On the basis of MRI and MRS findings, the parenchymal cerebellar lesion of the 27-year-old pilot candidate was considered to be a local circumscribed neurodegenerative lesion without any evidence of a proliferative process. Imaging studies ruled out an invasive intra-axial growth pattern and hamartomatous overgrowth (Lhermitte-Duclos disease). Ischaemic or haemorrhagic causes of the right cerebellar parenchymal lesion that was located in an area supplied by the superior cerebellar artery were ruled out as well.

An assessment of neurological function showed that the applicant had no neurological deficits. Future functional deficits are unlikely to result from this neurodegenerative parenchymal lesion , which was most probably acquired in early childhood. From an aeromedical perspective, the local circumscribed parenchymal lesion of the cerebellum has a favourable prognosis, on the basis of which the applicant can be assessed as fit for military flying duties and can be granted a special permit.

Differential diagnosis

Especially from a flight safety perspective, ischaemic and haemorrhagic causes must always be ruled out in the differential diagnosis of changes in the cortex and white matter of the cerebellum which involve areas supplied by the superior cerebellar artery. In addition, vertebrobasilar dissection is not an uncommon cause of infarction, particularly in young athletes, and must also be ruled out. [ 3]. Modern MRI techniques can systematically investigate these conditions in a rapid and non-invasive manner without requiring contrast agents. At the Air Force Centre of Aerospace Medicine, the standard protocol for the initial MRI-based assessment of applicants therefore includes specific MRI sequences that are used to detect ischaemia or haemorrhage and to evaluate blood vessels.
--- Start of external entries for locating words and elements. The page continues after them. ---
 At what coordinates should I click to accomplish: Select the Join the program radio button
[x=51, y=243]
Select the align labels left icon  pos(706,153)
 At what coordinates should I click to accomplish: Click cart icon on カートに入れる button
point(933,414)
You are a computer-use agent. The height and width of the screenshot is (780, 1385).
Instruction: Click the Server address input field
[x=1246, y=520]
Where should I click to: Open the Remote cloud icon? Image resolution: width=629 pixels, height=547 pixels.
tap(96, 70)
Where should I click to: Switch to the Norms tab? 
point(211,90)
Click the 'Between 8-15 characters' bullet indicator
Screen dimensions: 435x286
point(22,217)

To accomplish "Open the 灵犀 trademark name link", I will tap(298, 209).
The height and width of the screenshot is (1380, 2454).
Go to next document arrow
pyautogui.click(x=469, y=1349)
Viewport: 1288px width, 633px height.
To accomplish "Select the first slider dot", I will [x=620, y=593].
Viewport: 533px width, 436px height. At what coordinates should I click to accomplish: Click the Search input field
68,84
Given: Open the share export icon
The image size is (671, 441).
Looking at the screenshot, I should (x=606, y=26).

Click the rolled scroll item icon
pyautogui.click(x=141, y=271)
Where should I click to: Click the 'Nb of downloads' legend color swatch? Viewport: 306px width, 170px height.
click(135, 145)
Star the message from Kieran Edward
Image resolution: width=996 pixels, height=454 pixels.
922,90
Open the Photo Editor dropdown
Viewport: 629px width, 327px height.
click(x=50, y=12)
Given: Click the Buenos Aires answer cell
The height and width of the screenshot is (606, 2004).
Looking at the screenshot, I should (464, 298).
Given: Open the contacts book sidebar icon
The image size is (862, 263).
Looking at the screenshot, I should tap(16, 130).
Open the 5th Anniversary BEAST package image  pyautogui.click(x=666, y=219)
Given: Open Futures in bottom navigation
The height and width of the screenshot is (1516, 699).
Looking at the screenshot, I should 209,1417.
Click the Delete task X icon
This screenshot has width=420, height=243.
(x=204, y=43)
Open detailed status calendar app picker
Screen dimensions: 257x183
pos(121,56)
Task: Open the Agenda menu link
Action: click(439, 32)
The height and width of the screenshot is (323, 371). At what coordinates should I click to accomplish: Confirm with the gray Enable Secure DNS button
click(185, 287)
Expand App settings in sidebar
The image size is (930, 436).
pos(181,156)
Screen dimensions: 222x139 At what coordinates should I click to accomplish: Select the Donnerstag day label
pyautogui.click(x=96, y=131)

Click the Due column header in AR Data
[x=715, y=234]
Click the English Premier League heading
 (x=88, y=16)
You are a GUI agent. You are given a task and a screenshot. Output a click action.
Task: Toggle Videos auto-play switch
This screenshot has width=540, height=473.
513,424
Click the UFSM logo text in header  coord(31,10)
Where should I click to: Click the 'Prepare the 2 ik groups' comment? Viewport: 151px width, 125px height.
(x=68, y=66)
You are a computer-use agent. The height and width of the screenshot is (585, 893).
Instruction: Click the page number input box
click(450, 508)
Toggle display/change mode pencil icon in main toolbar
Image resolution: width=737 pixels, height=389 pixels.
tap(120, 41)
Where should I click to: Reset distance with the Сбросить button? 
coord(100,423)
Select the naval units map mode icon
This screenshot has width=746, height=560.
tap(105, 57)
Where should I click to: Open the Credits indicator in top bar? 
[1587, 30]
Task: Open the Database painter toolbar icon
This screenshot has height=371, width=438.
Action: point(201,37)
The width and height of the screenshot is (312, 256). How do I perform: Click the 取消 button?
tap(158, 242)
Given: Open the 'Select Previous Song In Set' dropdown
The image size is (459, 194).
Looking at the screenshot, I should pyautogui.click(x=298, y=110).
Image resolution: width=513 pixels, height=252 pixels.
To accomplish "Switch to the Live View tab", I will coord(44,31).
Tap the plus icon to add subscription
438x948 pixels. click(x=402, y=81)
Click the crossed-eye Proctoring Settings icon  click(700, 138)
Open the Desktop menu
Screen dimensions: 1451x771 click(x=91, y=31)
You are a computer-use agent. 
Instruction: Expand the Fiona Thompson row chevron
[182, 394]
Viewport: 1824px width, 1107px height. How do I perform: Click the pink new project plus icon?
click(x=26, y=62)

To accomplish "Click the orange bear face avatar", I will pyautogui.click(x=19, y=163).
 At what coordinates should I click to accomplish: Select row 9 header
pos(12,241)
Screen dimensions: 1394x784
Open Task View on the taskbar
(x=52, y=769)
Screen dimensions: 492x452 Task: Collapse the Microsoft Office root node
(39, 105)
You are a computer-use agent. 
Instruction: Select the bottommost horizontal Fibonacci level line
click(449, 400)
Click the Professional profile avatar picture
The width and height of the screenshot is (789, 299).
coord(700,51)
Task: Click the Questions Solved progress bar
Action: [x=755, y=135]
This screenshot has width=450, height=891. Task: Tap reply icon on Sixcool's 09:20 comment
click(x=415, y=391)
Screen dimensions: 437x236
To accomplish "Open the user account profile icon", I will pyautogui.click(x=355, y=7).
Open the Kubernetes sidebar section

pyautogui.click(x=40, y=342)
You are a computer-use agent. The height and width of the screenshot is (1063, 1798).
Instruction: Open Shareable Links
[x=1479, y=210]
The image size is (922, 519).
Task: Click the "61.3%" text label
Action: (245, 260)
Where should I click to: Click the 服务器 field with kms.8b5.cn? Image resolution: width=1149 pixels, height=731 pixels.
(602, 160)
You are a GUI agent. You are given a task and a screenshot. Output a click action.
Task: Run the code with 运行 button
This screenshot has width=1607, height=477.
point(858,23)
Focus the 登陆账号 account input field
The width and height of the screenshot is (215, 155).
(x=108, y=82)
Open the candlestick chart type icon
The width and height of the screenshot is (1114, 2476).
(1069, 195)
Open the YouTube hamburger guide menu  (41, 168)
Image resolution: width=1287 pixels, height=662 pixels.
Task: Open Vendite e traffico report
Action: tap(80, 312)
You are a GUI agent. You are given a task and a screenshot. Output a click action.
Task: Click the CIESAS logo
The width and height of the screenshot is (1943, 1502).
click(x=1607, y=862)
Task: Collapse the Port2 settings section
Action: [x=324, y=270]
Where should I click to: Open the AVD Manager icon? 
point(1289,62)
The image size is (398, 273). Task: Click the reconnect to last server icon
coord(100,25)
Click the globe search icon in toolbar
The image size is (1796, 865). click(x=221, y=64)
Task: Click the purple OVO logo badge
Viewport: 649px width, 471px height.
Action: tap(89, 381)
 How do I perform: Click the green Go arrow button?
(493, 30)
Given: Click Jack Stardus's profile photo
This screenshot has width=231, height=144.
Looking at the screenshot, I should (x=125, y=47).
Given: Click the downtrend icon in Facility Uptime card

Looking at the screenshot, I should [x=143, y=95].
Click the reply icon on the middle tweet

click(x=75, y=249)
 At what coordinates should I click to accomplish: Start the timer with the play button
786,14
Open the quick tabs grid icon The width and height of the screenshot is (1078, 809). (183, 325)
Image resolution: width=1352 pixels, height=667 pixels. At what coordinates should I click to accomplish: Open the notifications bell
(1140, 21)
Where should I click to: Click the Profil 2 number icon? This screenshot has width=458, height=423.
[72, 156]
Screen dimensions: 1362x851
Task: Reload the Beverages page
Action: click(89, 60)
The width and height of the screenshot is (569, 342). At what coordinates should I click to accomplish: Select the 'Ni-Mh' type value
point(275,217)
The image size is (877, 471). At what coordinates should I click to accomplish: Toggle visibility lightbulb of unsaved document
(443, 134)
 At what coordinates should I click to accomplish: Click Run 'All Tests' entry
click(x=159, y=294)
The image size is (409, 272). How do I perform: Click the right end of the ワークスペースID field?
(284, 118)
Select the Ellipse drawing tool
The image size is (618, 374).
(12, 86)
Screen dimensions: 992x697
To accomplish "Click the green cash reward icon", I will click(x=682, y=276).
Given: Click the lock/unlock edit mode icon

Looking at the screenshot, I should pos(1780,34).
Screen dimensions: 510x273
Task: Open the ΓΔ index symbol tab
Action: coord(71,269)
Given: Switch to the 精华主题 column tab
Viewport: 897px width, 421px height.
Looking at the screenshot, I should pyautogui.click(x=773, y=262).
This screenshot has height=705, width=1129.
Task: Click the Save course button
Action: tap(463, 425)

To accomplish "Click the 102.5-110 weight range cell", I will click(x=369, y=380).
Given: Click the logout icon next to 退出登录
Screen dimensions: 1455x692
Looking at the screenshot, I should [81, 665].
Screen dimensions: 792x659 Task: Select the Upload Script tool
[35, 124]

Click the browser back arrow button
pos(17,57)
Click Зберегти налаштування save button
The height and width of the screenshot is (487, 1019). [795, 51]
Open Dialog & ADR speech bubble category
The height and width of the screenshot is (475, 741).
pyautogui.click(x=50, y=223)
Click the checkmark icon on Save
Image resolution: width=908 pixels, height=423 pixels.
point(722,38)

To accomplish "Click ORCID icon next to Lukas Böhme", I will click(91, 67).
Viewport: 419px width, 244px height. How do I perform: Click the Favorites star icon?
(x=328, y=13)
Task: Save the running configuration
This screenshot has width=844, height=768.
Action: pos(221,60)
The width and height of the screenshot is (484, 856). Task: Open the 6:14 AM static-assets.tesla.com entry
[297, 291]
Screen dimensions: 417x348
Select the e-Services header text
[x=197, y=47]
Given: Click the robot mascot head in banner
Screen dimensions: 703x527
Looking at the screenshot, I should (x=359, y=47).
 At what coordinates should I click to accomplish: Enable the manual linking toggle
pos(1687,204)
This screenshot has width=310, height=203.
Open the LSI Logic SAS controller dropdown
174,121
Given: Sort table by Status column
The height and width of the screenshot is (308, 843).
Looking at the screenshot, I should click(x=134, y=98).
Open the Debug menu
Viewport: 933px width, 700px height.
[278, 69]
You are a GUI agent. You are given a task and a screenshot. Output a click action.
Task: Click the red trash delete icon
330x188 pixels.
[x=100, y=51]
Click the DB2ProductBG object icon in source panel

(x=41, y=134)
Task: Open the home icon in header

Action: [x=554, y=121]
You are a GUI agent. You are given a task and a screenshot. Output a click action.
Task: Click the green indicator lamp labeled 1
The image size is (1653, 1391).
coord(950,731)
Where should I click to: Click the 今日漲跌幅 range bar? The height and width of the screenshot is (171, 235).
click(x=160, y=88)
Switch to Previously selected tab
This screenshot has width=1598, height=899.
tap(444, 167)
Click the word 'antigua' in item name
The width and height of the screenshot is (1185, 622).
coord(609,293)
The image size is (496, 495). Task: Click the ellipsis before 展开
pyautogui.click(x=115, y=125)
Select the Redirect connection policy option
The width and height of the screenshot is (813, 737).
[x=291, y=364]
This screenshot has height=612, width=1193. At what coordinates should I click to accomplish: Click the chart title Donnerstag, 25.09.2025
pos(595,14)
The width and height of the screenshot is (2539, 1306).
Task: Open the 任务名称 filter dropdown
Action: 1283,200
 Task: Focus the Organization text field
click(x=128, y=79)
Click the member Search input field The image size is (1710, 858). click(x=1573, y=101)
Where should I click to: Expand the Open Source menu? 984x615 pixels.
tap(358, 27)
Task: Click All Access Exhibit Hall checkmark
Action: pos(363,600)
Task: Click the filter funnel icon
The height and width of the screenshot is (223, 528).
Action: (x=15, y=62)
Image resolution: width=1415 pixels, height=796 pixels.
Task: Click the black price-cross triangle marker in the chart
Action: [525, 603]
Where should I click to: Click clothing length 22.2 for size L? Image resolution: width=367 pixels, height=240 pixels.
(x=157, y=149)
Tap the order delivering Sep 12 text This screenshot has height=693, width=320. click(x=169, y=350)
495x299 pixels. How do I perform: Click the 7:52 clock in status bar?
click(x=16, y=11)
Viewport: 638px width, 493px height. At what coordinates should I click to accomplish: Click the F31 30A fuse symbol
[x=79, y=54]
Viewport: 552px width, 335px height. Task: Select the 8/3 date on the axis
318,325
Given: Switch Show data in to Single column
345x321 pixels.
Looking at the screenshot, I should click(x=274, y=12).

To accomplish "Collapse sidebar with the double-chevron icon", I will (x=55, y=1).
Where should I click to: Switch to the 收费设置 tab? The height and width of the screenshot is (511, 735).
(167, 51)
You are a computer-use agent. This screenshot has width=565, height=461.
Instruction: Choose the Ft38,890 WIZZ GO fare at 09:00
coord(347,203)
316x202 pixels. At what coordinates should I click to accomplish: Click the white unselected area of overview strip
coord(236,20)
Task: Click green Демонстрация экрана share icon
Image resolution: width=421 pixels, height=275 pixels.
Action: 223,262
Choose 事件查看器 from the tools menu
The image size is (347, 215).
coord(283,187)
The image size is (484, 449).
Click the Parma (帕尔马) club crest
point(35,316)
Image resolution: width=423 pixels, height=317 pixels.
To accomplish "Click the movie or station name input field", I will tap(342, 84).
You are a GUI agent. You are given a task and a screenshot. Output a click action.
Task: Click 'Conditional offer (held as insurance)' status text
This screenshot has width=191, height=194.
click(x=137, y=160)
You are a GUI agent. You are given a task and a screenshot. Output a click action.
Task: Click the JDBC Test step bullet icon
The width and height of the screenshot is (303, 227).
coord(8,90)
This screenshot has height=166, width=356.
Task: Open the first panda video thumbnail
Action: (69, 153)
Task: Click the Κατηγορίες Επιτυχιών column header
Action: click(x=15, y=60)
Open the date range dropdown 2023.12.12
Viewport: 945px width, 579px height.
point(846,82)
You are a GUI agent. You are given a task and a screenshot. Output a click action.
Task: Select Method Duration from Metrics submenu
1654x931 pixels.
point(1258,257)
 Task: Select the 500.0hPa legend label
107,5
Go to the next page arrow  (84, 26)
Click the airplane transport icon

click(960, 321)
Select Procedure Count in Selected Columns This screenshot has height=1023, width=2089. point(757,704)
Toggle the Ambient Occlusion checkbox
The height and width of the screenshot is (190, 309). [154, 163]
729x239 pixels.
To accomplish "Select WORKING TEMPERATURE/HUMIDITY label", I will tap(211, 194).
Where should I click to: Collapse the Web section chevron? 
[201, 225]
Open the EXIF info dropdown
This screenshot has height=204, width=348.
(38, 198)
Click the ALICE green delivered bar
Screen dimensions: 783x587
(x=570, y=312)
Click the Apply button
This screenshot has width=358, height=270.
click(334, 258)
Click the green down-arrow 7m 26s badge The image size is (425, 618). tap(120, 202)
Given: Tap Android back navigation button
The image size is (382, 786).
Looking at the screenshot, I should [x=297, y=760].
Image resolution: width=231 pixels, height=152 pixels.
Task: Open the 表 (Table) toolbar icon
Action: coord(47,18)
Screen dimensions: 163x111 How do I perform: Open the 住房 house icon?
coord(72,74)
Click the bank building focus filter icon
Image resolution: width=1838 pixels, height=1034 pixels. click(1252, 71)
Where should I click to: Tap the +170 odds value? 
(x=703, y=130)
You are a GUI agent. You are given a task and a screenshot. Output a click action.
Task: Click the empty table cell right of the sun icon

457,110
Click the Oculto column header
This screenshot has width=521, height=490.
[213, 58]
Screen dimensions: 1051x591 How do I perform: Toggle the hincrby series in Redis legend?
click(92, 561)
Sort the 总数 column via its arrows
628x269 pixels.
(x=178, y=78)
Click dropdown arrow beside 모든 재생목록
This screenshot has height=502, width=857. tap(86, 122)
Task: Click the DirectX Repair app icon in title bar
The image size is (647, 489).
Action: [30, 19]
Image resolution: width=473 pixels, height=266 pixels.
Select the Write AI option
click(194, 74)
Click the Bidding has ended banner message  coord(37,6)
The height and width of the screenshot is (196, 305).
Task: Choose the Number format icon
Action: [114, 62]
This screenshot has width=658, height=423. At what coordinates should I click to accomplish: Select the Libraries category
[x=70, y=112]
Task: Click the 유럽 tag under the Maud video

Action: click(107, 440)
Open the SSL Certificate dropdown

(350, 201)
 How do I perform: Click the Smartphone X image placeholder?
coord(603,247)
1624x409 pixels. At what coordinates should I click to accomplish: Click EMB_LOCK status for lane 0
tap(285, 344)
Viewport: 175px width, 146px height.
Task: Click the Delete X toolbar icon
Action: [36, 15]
As a result of the spongy nature of the lesion, Lhermitte-Duclos disease and low-grade gliomas should also be considered in the differential diagnosis of cerebellar conditions such as those reported here. Lhermitte-Duclos disease is a variant of Cowden syndrome, which is a pleomorphic, autosomal dominant inherited condition and is clinically characterised by hamartomatous overgrowth affecting all three germ layers. Since the syndrome is associated with mutations in phosphatase and tensin homolog (PTEN, a tumour suppressor gene), it is one of several PTEN hamartoma tumour syndromes (PHTS). [4][9]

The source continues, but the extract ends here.